The newly created data set had then been transformed in order to decrease the skewness and convert the distribution into a normal distribution. For this purpose, we had to first observe the distribution of each numeric variable of ‘adj_allwine’ by constructing histograms. We did so by using for loops over columns 1 to 12 of ‘adj_allwine’.

#observe all the histogram plot to select the most skewed variable for transformation
par(mfrow=c(3,3))
for (i in (1:length(colnames(adj_allwine[,-c(13,14)])))) {
  hist(adj_allwine[,i], main=colnames(adj_allwine[i]))
}

As can be observed from the histograms above, several variables had been skewed to the right.
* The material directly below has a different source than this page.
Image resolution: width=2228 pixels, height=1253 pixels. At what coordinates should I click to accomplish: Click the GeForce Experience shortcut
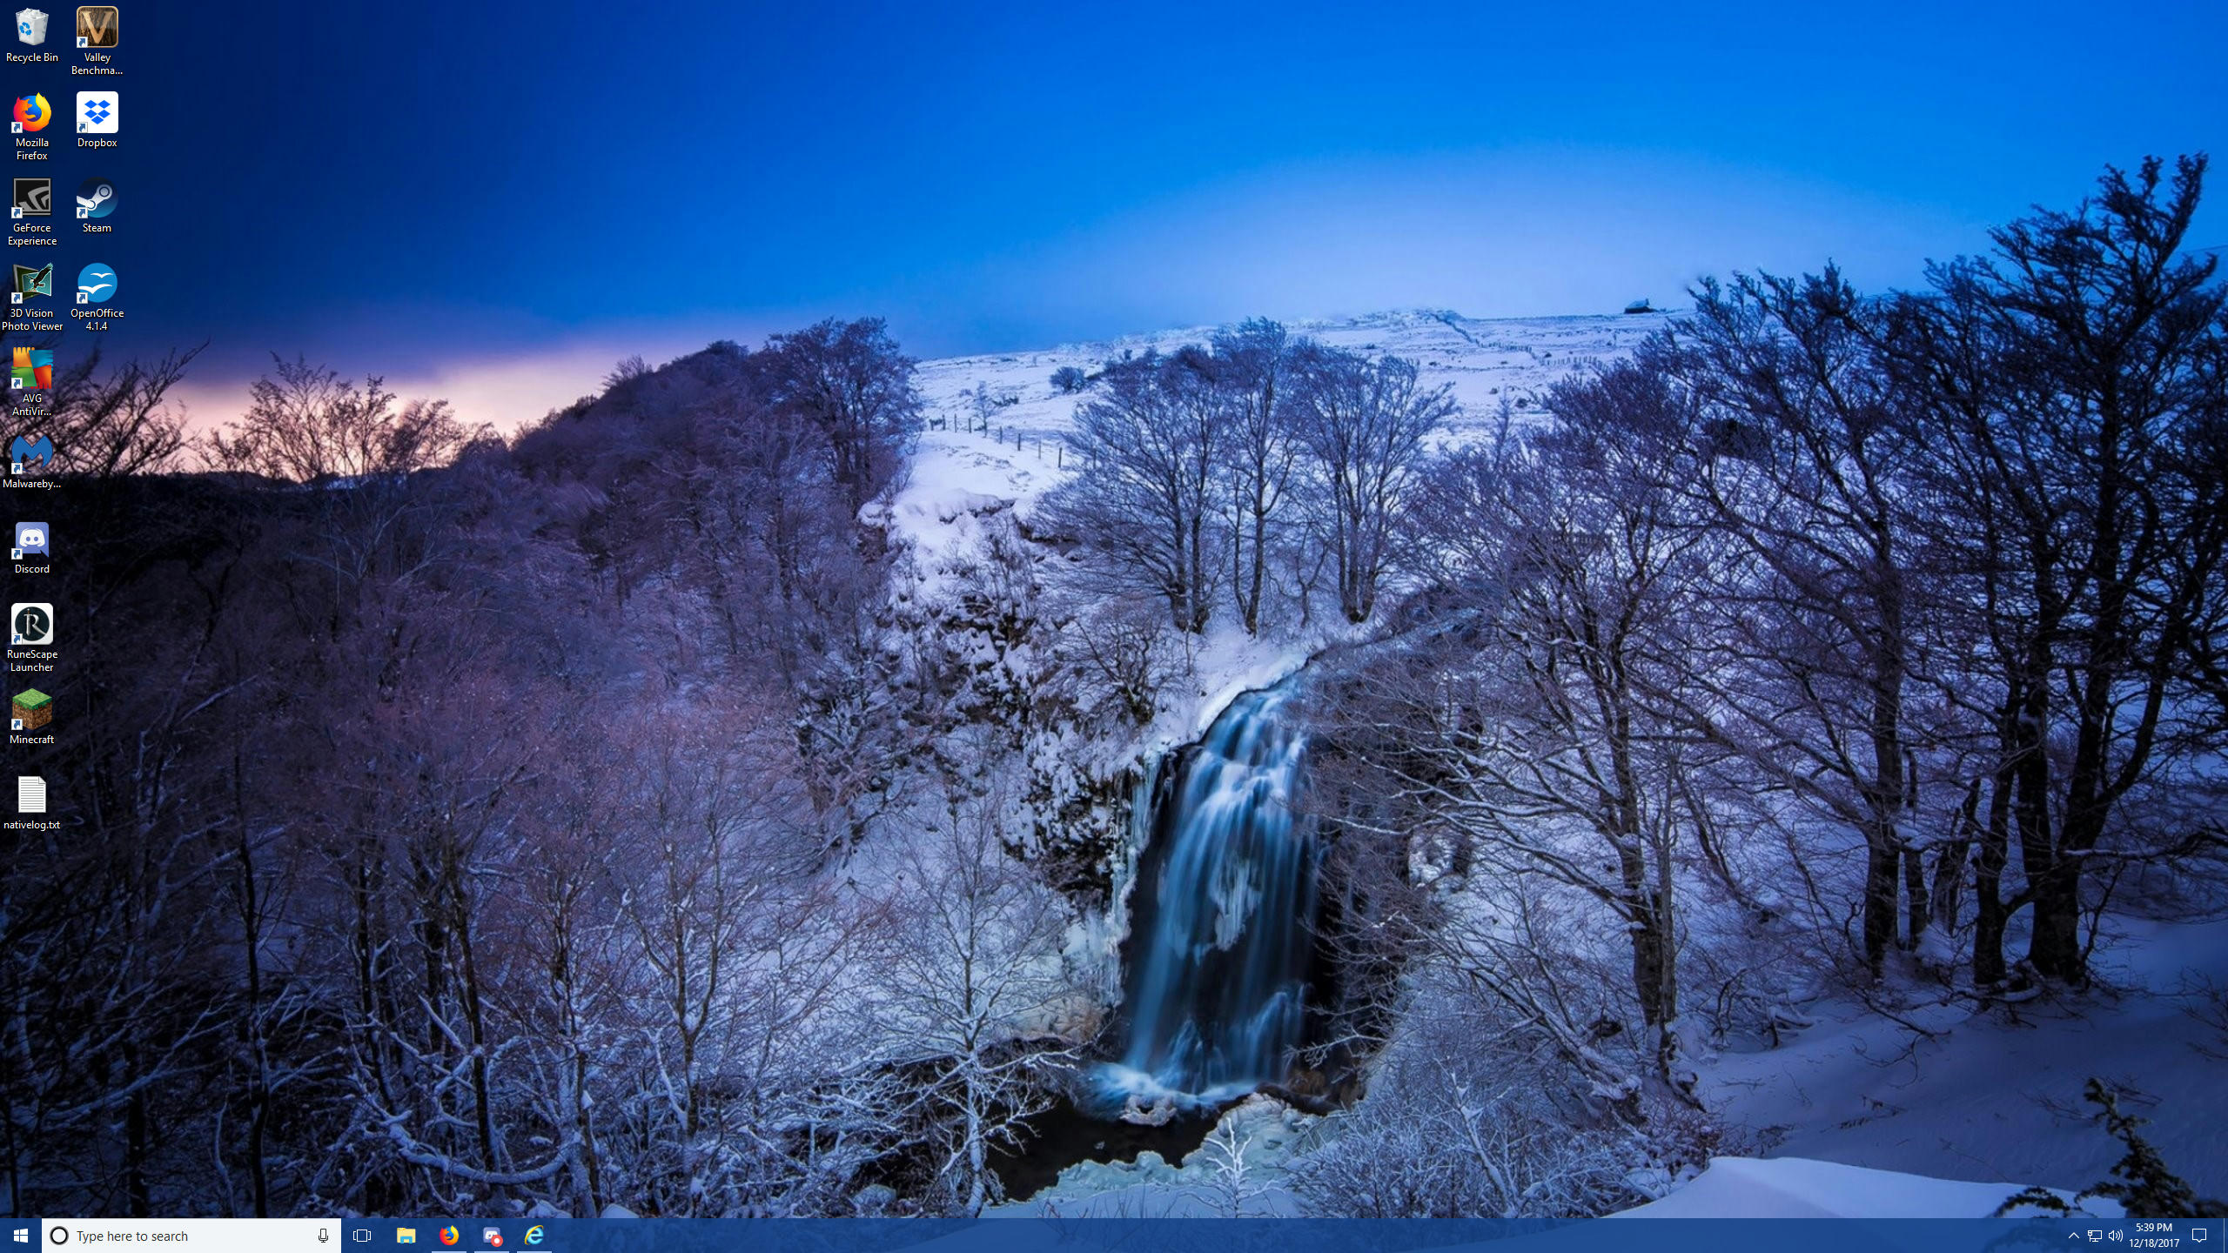tap(32, 212)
In the code chunks to come, various transformations had been evaluated to get rid of the right-skew in variables; volatile acidity, residual sugar, chlorides, free sulfur dioxide, total sulfur dioxide and alcohol. We had first saved the column numbers of the variables that had a right skew, as a vector called ‘skewed_variables’. We had then observed histograms for these variables by directly using a log (to the base 10) tranformation in a for loop.

#selected variables for transformation:
# volatile.acidity, residual.sugar, chlorides, free.sulfur.dioxide, total.sulfur.dioxide, alcohol.
skewed_variable <- c(2,4,5,6,7,11)

#Log to the base 10 transformation
par(mfrow=c(3,3))
for (i in 1:length(skewed_variable)){
  hist(log10(adj_allwine[,skewed_variable[i]]), main=colnames(adj_allwine[skewed_variable[i]]))
}

As can be observed from the histograms above, the transformation had succeeded in making the distribution of most skewed variables, relatively more symmetric. However, this had not been the case for the distribution of free and total sulfur dioxide. The next transformation that had been used was a log transformation.

#Log transformation
par(mfrow=c(3,3))
for (i in 1:length(skewed_variable)){
  hist(log(adj_allwine[,skewed_variable[i]]), main=colnames(adj_allwine[skewed_variable[i]]))
}

As can be observed from the histograms above, the transformation had succeeded in making the distribution of volatile acidity, chlorides and total sulfur dioxide, relatively more symmetric. We had then reconsturcted histograms using a square root transformation.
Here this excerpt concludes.